During World War II, the Portuguese Consulate in Budapest was located in the Hotel Dunapalota-Ritz, which was on the site of today's InterContinental Budapest. In 1944, the diplomats Carlos de Sampayo Garrido (Ambassador) and Alberto Teixeira Branquinho (Chargé d'affaires) granted entry visas to Portugal to those refugees persecuted and threatened with imprisonment and death by Nazi Germany and its Hungarian allies. They acted under instructions and with the full backing of the conservative and authoritarian Portuguese regime and their actions made it possible for approximately 1000 Jewish refugees to escape The Holocaust and find in Portugal a gateway to safety and freedom.

After World War II this row of hotels was almost totally destroyed. Its rebirth started at the end of the '60s with the construction of the Duna Inter-Continental in 1968, today known as the Budapest Marriott Hotel.

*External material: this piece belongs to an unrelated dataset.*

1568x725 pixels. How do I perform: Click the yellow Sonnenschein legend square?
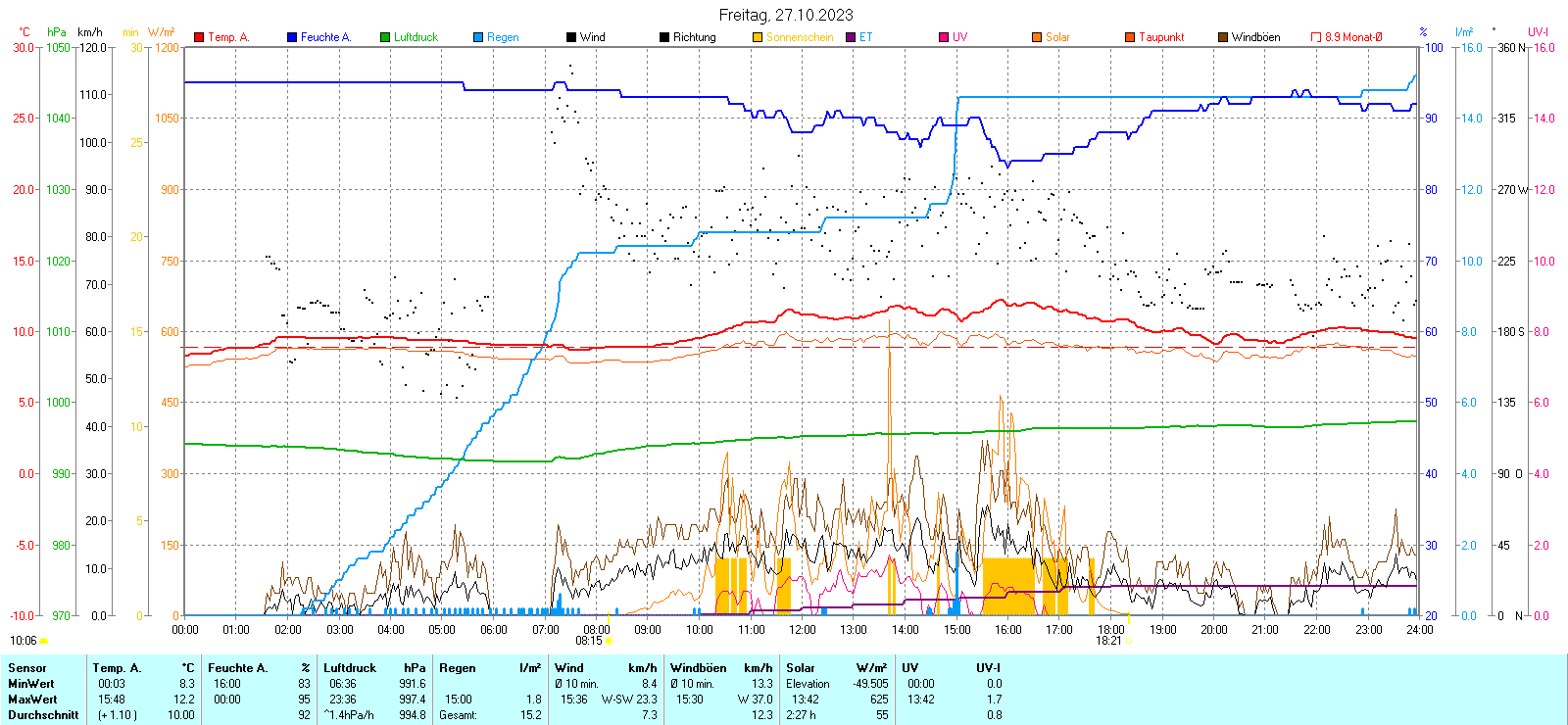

== Notable Guests at the Hotel ==

- João Havelange, former FIFA president (1982)
- Amanda Lear, French-born European disco queen of the '70s (1982)
- Andrew Lloyd Webber, one of the most popular musical composer of the 20th century (1983)
- Mark Spitz, American Olympic and world champion winner swimmer (1983)
- Paul Arma, Hungarian-French composer (1984)
- Larry Hagman, number one star of Dallas, an American prime-time television soap opera (1984)
- Sylvia Kristel, Dutch actress, model and singer, starring in French film Emmanuelle (1984)
- Edwin Moses, American athlete who won 107 competitions in a row between 1977 and 1987 (1986)
- Cliff Richard, British singer (1989)
- Joe Cocker, English rock/blues singer (1989)
- Ivan Lendl, regarded as the best professional tennis player in the '80s (1991)
- Giacomo Agostini, Italian Moto GP rider in the '60s and '70s (1992)
- Nigel Mansell, British racing driver (1992)
- Michael Schumacher, German former Formula One driver (1992, 1993)
- Lee Haney, former American IFBB professional bodybuilder (1993)
- Bonnie Tyler, Welsh singer, visited Hungary during her Silhouette in Red Tour (1993)
- Kylie Minogue, Australian pop singer, songwriter, and actress (1993)
- Damon Hill, retired British racing driver from England (1993, 1998, 1999)
- Ede Teller, Hungarian-American theoretical physicist (1994)
- Richard Clayderman, French pianist (1994)
- Ferenc Puskás, Hungarian footballer and manager (1995)
- Plácido Domingo, Spanish tenor (1996)
- José Carreras, Spanish Catalan tenor (1996)
- Diana Ross, American singer and actress
- Gabriela Sabatini, former professional Argentine tennis player (1997)

== Sources ==
Milgram, Avraham. Portugal, Salazar, and the Jews, translated by Naftali Greenwood. Jerusalem, Yad Vashem, 2011 ISBN 9789653083875.